**Challenge:**
Retype every line of the listing below without any alterations.

[Word and element pointing entries]
=======
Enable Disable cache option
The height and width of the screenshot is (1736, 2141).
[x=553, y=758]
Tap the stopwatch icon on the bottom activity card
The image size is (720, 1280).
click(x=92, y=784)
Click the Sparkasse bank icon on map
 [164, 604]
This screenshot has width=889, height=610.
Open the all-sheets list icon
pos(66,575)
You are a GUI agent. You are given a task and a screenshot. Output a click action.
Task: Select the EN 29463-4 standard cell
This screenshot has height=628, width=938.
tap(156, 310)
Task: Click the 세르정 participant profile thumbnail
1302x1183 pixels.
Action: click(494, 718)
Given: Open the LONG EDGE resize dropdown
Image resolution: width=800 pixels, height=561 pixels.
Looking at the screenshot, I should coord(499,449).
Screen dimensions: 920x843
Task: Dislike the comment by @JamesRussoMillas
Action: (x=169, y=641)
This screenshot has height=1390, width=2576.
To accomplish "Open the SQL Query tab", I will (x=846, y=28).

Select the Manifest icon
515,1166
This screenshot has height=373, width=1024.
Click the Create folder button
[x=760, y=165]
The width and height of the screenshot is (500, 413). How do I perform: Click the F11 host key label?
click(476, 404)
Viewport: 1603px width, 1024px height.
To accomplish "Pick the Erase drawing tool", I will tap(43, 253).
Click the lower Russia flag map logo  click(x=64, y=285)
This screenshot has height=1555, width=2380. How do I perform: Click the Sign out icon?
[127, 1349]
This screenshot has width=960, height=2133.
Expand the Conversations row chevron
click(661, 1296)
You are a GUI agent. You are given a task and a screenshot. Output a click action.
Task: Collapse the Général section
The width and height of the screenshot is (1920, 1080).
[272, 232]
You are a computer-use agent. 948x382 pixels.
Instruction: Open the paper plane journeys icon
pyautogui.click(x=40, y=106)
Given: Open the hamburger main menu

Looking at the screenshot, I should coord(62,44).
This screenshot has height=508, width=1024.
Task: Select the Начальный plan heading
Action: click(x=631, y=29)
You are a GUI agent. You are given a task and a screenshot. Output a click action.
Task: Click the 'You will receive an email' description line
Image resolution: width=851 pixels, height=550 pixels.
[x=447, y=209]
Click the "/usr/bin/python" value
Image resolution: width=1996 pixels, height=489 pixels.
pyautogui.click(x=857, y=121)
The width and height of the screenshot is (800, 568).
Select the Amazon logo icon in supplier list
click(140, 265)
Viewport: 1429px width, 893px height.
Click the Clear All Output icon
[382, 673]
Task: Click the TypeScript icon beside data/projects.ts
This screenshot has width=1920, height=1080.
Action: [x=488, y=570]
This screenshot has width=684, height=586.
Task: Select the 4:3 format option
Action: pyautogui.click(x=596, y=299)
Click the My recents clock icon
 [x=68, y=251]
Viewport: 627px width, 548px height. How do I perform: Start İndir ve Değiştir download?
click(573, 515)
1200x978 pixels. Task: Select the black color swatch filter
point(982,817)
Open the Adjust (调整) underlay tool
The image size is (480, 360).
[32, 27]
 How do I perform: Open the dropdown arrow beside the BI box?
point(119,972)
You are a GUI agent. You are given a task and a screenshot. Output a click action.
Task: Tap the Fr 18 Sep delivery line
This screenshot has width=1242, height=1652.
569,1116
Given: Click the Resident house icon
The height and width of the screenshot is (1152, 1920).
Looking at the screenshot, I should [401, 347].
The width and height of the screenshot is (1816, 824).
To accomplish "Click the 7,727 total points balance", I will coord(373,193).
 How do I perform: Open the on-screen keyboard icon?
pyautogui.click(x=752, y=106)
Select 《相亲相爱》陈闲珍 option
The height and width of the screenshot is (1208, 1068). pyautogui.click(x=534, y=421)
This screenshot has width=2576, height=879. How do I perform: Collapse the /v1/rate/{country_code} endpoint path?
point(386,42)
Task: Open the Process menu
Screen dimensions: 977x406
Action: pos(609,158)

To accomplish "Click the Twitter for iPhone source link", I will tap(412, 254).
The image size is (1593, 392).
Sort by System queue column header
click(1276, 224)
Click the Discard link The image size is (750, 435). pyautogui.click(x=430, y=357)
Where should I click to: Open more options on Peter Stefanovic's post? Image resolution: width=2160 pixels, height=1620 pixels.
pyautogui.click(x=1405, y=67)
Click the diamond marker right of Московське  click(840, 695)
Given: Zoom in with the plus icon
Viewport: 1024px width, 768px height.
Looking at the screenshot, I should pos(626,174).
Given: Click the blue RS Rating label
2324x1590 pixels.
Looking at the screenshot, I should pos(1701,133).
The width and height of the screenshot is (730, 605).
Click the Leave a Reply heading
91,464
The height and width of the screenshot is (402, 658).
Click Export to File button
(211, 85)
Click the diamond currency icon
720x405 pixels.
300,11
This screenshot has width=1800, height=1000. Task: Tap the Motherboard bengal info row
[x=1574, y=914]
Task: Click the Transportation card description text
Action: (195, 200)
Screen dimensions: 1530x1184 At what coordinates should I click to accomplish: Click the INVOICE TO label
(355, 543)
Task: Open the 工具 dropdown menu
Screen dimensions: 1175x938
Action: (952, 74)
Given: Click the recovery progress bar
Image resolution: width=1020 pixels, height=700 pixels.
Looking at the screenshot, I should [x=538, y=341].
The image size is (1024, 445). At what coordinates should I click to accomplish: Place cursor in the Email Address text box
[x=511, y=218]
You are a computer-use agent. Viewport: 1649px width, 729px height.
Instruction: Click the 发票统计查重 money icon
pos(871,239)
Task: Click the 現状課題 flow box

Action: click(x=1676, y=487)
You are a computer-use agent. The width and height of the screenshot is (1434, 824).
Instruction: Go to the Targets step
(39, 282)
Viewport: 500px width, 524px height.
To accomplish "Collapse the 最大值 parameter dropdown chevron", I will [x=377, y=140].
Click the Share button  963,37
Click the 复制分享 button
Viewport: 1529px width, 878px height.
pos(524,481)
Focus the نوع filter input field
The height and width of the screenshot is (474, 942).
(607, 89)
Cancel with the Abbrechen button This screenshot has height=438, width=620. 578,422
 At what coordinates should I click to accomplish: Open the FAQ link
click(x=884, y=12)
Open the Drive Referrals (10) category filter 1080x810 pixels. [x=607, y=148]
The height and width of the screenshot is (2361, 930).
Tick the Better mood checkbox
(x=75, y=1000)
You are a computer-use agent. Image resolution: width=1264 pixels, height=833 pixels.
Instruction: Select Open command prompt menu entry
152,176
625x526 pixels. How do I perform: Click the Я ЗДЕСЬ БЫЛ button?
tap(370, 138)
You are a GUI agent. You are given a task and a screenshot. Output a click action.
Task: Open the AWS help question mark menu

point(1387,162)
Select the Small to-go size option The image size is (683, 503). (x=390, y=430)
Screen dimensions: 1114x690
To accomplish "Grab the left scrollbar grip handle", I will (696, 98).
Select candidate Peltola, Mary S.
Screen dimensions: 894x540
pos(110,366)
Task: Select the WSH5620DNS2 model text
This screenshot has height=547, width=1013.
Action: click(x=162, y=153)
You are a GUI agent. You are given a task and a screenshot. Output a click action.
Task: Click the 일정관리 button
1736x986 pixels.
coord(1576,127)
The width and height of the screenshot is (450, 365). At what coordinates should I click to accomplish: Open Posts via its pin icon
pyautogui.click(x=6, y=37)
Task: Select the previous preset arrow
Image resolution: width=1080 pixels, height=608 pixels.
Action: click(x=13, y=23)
=======
**Correct output:**
Enable Disable cache option
The height and width of the screenshot is (1736, 2141).
[x=553, y=758]
Tap the stopwatch icon on the bottom activity card
The image size is (720, 1280).
click(x=92, y=784)
Click the Sparkasse bank icon on map
 [164, 604]
This screenshot has width=889, height=610.
Open the all-sheets list icon
pos(66,575)
You are a GUI agent. You are given a task and a screenshot. Output a click action.
Task: Select the EN 29463-4 standard cell
This screenshot has height=628, width=938.
tap(156, 310)
Task: Click the 세르정 participant profile thumbnail
1302x1183 pixels.
Action: click(494, 718)
Given: Open the LONG EDGE resize dropdown
Image resolution: width=800 pixels, height=561 pixels.
Looking at the screenshot, I should coord(499,449).
Screen dimensions: 920x843
Task: Dislike the comment by @JamesRussoMillas
Action: (x=169, y=641)
This screenshot has height=1390, width=2576.
To accomplish "Open the SQL Query tab", I will (x=846, y=28).

Select the Manifest icon
515,1166
This screenshot has height=373, width=1024.
Click the Create folder button
[x=760, y=165]
The width and height of the screenshot is (500, 413). How do I perform: Click the F11 host key label?
click(476, 404)
Viewport: 1603px width, 1024px height.
To accomplish "Pick the Erase drawing tool", I will tap(43, 253).
Click the lower Russia flag map logo  click(x=64, y=285)
This screenshot has height=1555, width=2380. How do I perform: Click the Sign out icon?
[127, 1349]
This screenshot has width=960, height=2133.
Expand the Conversations row chevron
click(661, 1296)
You are a GUI agent. You are given a task and a screenshot. Output a click action.
Task: Collapse the Général section
The width and height of the screenshot is (1920, 1080).
[272, 232]
You are a computer-use agent. 948x382 pixels.
Instruction: Open the paper plane journeys icon
pyautogui.click(x=40, y=106)
Given: Open the hamburger main menu

Looking at the screenshot, I should coord(62,44).
This screenshot has height=508, width=1024.
Task: Select the Начальный plan heading
Action: click(x=631, y=29)
You are a GUI agent. You are given a task and a screenshot. Output a click action.
Task: Click the 'You will receive an email' description line
Image resolution: width=851 pixels, height=550 pixels.
[x=447, y=209]
Click the "/usr/bin/python" value
Image resolution: width=1996 pixels, height=489 pixels.
pyautogui.click(x=857, y=121)
The width and height of the screenshot is (800, 568).
Select the Amazon logo icon in supplier list
click(140, 265)
Viewport: 1429px width, 893px height.
Click the Clear All Output icon
[382, 673]
Task: Click the TypeScript icon beside data/projects.ts
This screenshot has width=1920, height=1080.
Action: [x=488, y=570]
This screenshot has width=684, height=586.
Task: Select the 4:3 format option
Action: pyautogui.click(x=596, y=299)
Click the My recents clock icon
 [x=68, y=251]
Viewport: 627px width, 548px height. How do I perform: Start İndir ve Değiştir download?
click(573, 515)
1200x978 pixels. Task: Select the black color swatch filter
point(982,817)
Open the Adjust (调整) underlay tool
The image size is (480, 360).
[32, 27]
 How do I perform: Open the dropdown arrow beside the BI box?
point(119,972)
You are a GUI agent. You are given a task and a screenshot. Output a click action.
Task: Tap the Fr 18 Sep delivery line
This screenshot has width=1242, height=1652.
569,1116
Given: Click the Resident house icon
The height and width of the screenshot is (1152, 1920).
Looking at the screenshot, I should [401, 347].
The width and height of the screenshot is (1816, 824).
To accomplish "Click the 7,727 total points balance", I will coord(373,193).
 How do I perform: Open the on-screen keyboard icon?
pyautogui.click(x=752, y=106)
Select 《相亲相爱》陈闲珍 option
The height and width of the screenshot is (1208, 1068). pyautogui.click(x=534, y=421)
This screenshot has width=2576, height=879. How do I perform: Collapse the /v1/rate/{country_code} endpoint path?
point(386,42)
Task: Open the Process menu
Screen dimensions: 977x406
Action: pos(609,158)

To accomplish "Click the Twitter for iPhone source link", I will tap(412, 254).
The image size is (1593, 392).
Sort by System queue column header
click(1276, 224)
Click the Discard link The image size is (750, 435). pyautogui.click(x=430, y=357)
Where should I click to: Open more options on Peter Stefanovic's post? Image resolution: width=2160 pixels, height=1620 pixels.
pyautogui.click(x=1405, y=67)
Click the diamond marker right of Московське  click(840, 695)
Given: Zoom in with the plus icon
Viewport: 1024px width, 768px height.
Looking at the screenshot, I should pos(626,174).
Given: Click the blue RS Rating label
2324x1590 pixels.
Looking at the screenshot, I should pos(1701,133).
The width and height of the screenshot is (730, 605).
Click the Leave a Reply heading
91,464
The height and width of the screenshot is (402, 658).
Click Export to File button
(211, 85)
Click the diamond currency icon
720x405 pixels.
300,11
This screenshot has width=1800, height=1000. Task: Tap the Motherboard bengal info row
[x=1574, y=914]
Task: Click the Transportation card description text
Action: (195, 200)
Screen dimensions: 1530x1184 At what coordinates should I click to accomplish: Click the INVOICE TO label
(355, 543)
Task: Open the 工具 dropdown menu
Screen dimensions: 1175x938
Action: (952, 74)
Given: Click the recovery progress bar
Image resolution: width=1020 pixels, height=700 pixels.
Looking at the screenshot, I should [x=538, y=341].
The image size is (1024, 445). At what coordinates should I click to accomplish: Place cursor in the Email Address text box
[x=511, y=218]
You are a computer-use agent. Viewport: 1649px width, 729px height.
Instruction: Click the 发票统计查重 money icon
pos(871,239)
Task: Click the 現状課題 flow box

Action: click(x=1676, y=487)
You are a computer-use agent. The width and height of the screenshot is (1434, 824).
Instruction: Go to the Targets step
(39, 282)
Viewport: 500px width, 524px height.
To accomplish "Collapse the 最大值 parameter dropdown chevron", I will [x=377, y=140].
Click the Share button  963,37
Click the 复制分享 button
Viewport: 1529px width, 878px height.
pos(524,481)
Focus the نوع filter input field
The height and width of the screenshot is (474, 942).
(607, 89)
Cancel with the Abbrechen button This screenshot has height=438, width=620. 578,422
 At what coordinates should I click to accomplish: Open the FAQ link
click(x=884, y=12)
Open the Drive Referrals (10) category filter 1080x810 pixels. [x=607, y=148]
The height and width of the screenshot is (2361, 930).
Tick the Better mood checkbox
(x=75, y=1000)
You are a computer-use agent. Image resolution: width=1264 pixels, height=833 pixels.
Instruction: Select Open command prompt menu entry
152,176
625x526 pixels. How do I perform: Click the Я ЗДЕСЬ БЫЛ button?
tap(370, 138)
You are a GUI agent. You are given a task and a screenshot. Output a click action.
Task: Open the AWS help question mark menu

point(1387,162)
Select the Small to-go size option The image size is (683, 503). (x=390, y=430)
Screen dimensions: 1114x690
To accomplish "Grab the left scrollbar grip handle", I will (696, 98).
Select candidate Peltola, Mary S.
Screen dimensions: 894x540
pos(110,366)
Task: Select the WSH5620DNS2 model text
This screenshot has height=547, width=1013.
Action: click(x=162, y=153)
You are a GUI agent. You are given a task and a screenshot. Output a click action.
Task: Click the 일정관리 button
1736x986 pixels.
coord(1576,127)
The width and height of the screenshot is (450, 365). At what coordinates should I click to accomplish: Open Posts via its pin icon
pyautogui.click(x=6, y=37)
Task: Select the previous preset arrow
Image resolution: width=1080 pixels, height=608 pixels.
Action: click(x=13, y=23)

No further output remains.